Tuesday, March 15, 2016

Where's There: Boboli Gardens

Da Vinci's unfinished work, Saint Sebastian Dying in a Bed of Zinnias, was inspired by the effeminate Pope Ganymede V prancing around in this famous park [Saint Fidgeta and Other Parodies; 62].


The Boboli Gardens in Florence sit behind the expansive Pitti Palace, built in the mid-1400s. The palace was sold to the Medici family in 1500s and the expanse out back went on to house a over 100-acre outdoor collection of gardens, sculptures, grottos, and fountains dating from the 16th through the 18th Centuries. 

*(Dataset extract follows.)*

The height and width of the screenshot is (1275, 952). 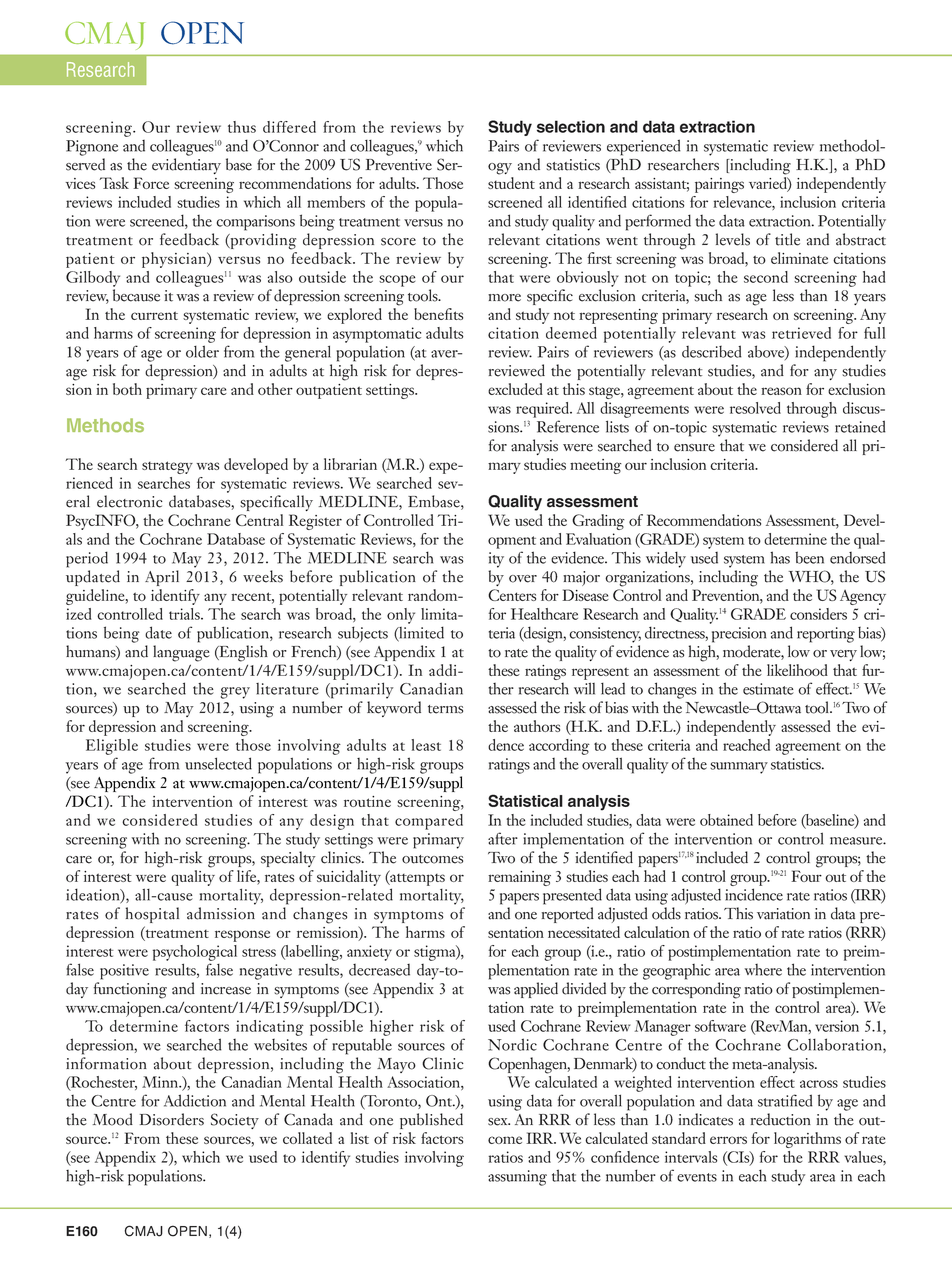 What do you see at coordinates (511, 183) in the screenshot?
I see `student` at bounding box center [511, 183].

Those centuries - and those immediately prior - were some that intrigued John.  His long-time friend, Alfred Myers, noted the two of them "were both attracted to the rogues, eccentrics, and general foul balls of the papacy than the much more numerous austere, competent, and virtuous examples."  Chapter five - "A Short Guide to Catholic Church History" - all but confirms this, adding that there are only a few things that a well-informed Catholic (John, we're looking in your direction) must know about Church history, one of which are the good, bad, and lost popes of antiquity. Thus John:
"Since no Catholic will be called upon to defend Good Popes, and since we know nothing a all about the Lost Popes, let us concentrate upon Bad Popes."

That said, we know little outside this book of this Pope Ganymede V (or the four similarly-named pontiffs that proceeded him).  Still, as far as church history is concerned, it’s easy to see and appreciate John’s penchant for history and trivia based solely on what we’ve read in the first four chapters (and there are eight more to go...).